Regardless of what is motivating Hazleton, that town has the right to be free of illegal aliens, a right defined in the Code of Federal Regulations. It doesn't matter what you or the ACLU feel personally about this issue. If a legal way is devised to remove every unauthorized alien from Hazleton, their city officials have the right to employ it.

Tell the truth Andy, the ACLU agenda would never support Hazleton against the federal government in its failure to enforce the law, would it? Your ultimate ulterior agenda is to prevent the removal of unauthorized aliens from the U.S. Be frank for a change.


12:26 PM  
Anonymous Anonymous said...

To those who would label as xenophobic Americans who are opposed to illegal immigration, it may come as a surprise that most Americans do not have an irrational fear of foreigners or strangers as the definition of xenophobia requires. On the contrary, most people who look at the issue carefully and voice legitimate concern about the lack of common sense in the discussion see political pandering by organizations and individuals attempting to justify a wrong, in this case entering the U.S. illegally, with the "rights" of illegal aliens.

The current debate about immigration is unlike any discussion on the topic before. Never have the numbers been so high; never has the reliance on taxpayer-supported social services been so great; and never has pressure from businesses for cheap labor been so blatant. But we all know there is no such thing as cheap labor.

Immigrants who entered this country illegally took a risk -- a risk that their action could have unpalatable consequences some day. That day is coming. Illegal immigration under the guise of "doing work that Americans won't do" is not an acceptable excuse for entering our nation, bringing the entire family along, and relying on Uncle Sam to provide a financial cushion to help make ends meet. There is no such thing as cheap labor.

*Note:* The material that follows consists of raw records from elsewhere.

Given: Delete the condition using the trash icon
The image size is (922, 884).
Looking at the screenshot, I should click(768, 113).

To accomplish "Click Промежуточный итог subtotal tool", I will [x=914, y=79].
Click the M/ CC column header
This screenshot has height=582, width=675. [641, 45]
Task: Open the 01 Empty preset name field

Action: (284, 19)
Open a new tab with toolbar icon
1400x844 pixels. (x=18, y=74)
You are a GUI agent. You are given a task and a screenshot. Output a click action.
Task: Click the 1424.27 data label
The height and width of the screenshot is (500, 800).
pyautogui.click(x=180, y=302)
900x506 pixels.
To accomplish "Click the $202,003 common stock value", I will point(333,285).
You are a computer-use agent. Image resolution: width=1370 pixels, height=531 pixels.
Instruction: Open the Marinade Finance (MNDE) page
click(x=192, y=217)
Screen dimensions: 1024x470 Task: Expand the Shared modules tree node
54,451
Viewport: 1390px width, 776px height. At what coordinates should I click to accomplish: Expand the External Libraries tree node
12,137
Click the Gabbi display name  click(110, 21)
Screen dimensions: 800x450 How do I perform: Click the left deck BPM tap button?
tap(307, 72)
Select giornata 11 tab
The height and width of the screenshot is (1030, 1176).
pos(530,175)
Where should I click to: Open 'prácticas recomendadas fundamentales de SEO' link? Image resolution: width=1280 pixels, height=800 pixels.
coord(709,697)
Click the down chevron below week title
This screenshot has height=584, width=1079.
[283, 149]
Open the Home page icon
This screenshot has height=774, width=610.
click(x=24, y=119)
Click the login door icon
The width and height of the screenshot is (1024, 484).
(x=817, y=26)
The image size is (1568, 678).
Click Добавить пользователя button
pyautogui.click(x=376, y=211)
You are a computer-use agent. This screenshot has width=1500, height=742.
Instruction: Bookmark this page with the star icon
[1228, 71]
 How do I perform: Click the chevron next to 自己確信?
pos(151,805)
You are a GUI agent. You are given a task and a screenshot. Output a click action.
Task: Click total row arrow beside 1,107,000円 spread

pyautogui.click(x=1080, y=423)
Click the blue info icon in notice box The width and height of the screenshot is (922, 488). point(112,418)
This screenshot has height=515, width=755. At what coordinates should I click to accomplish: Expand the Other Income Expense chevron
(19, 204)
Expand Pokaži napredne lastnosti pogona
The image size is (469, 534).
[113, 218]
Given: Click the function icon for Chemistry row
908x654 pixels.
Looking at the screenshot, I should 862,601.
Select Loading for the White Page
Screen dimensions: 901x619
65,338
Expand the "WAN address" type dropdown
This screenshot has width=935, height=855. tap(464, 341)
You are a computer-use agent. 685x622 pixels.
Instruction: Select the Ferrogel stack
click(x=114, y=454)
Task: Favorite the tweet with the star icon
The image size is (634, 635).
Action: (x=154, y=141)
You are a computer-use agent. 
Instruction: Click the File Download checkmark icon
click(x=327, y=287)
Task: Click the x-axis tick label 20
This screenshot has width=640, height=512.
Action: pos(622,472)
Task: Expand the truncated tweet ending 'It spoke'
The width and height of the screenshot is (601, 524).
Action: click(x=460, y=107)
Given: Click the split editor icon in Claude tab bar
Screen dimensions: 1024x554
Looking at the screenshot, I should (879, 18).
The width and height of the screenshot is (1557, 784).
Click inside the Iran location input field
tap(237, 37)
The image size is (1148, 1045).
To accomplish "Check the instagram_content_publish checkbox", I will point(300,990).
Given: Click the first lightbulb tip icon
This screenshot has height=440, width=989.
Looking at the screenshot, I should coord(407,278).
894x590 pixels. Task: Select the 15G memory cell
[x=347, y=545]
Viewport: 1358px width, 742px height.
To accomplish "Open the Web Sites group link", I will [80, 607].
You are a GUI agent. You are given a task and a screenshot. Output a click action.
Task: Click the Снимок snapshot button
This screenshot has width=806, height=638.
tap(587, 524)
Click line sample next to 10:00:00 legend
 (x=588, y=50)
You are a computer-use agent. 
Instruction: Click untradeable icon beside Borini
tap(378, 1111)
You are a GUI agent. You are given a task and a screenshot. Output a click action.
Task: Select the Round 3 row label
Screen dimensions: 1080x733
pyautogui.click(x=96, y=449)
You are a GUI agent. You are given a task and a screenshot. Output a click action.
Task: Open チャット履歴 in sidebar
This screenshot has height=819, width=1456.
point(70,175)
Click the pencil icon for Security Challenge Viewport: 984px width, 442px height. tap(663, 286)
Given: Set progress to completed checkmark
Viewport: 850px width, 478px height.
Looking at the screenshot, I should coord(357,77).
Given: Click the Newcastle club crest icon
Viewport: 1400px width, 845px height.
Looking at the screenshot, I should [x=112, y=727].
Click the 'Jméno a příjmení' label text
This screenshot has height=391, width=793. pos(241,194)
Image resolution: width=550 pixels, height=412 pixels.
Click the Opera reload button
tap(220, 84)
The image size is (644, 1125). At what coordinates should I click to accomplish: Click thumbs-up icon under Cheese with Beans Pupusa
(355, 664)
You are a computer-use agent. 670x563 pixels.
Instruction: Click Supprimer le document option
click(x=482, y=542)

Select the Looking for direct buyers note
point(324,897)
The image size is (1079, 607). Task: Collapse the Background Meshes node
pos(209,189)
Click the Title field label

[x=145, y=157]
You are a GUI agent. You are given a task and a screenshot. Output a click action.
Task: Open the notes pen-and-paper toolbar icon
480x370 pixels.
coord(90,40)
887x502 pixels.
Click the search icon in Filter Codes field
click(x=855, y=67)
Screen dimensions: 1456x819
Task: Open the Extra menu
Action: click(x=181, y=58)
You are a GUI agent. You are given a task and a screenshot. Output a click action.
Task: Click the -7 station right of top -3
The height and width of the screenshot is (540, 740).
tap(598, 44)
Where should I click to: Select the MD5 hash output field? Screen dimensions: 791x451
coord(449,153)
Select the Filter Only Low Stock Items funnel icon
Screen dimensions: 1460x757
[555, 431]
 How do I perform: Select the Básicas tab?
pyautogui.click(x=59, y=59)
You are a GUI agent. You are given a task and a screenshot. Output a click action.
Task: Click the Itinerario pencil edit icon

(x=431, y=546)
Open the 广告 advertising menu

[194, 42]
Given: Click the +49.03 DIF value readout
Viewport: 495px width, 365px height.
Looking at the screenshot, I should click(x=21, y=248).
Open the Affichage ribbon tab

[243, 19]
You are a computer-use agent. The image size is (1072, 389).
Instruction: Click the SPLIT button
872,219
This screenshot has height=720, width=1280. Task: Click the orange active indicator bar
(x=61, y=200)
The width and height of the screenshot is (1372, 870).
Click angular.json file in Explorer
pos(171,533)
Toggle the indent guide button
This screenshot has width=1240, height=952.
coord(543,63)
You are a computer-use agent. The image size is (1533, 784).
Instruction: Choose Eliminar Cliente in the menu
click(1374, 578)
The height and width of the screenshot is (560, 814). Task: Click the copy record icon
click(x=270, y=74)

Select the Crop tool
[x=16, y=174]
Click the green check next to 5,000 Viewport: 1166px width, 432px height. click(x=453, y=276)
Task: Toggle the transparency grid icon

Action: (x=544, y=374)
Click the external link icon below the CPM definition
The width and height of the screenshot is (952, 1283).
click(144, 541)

Here are a few things we must do:
+Secure our borders now. If we're unsure how to do that, we should meet with the Mexican government to gather information about how they do it so successfully on their southern border.

+Change the law that makes U.S. citizens of children of illegal aliens born on U.S. soil. That law was never meant to be applied to children of illegal aliens and is an enticement to break the law.

+Revisit the official language discussion. Don't water down the importance of a national language. Congress bowed to Latino groups with ulterior motives when they changed the original proposal and approved what stands now. Never has this nation institutionalized a foreign language to the point where a Spanish-speaking person can live here for life without ever having to learn English. Language, the great cultural unifier, cannot be ignored as a flashpoint in the dialogue about illegal immigration. The reasons should be obvious.

+Any guest worker program discussed after we have secured our borders must have the following provisions at a minimum: 1.) It must be temporary in nature (one year, max); 2.) It must permit only the worker to enter this country -- a worker's family is not allowed to enter and live here; 3.) It must require the employer to bear costs of health, housing, transporation, insurance, etc. of each temporary worker.

We simply cannot afford our borders to be porous. The American people are right to not tolerate the status quo when it comes to illegal immigration.

4:11 PM  
Blogger Raleighite said...

What is it about the American in CLU that you do want to support. Why do you not listen to the voices of people who do not want mass immigration of any kind? Why do you, George Bush and the so-called liberal press (who dock their yachts on Nantucket Island) bombard us with sympathy arguments that are supposed to persuade us how selfish we are, and then use your ample legal power to tell us to shut up, move over, and share our hard-earned tax dollars from now non-existent jobs? We are not being invited to be Mexican citizens, yet if all succeeds, many from elsewhere will be able to move freely and undetected (as usual) as dual-citizens. How about supporting Americans, ACLU? How about listening to those of us who do not want our country compromised by slave labor to support the fattening of the pocketbooks of billionaire CEOs of world corporations.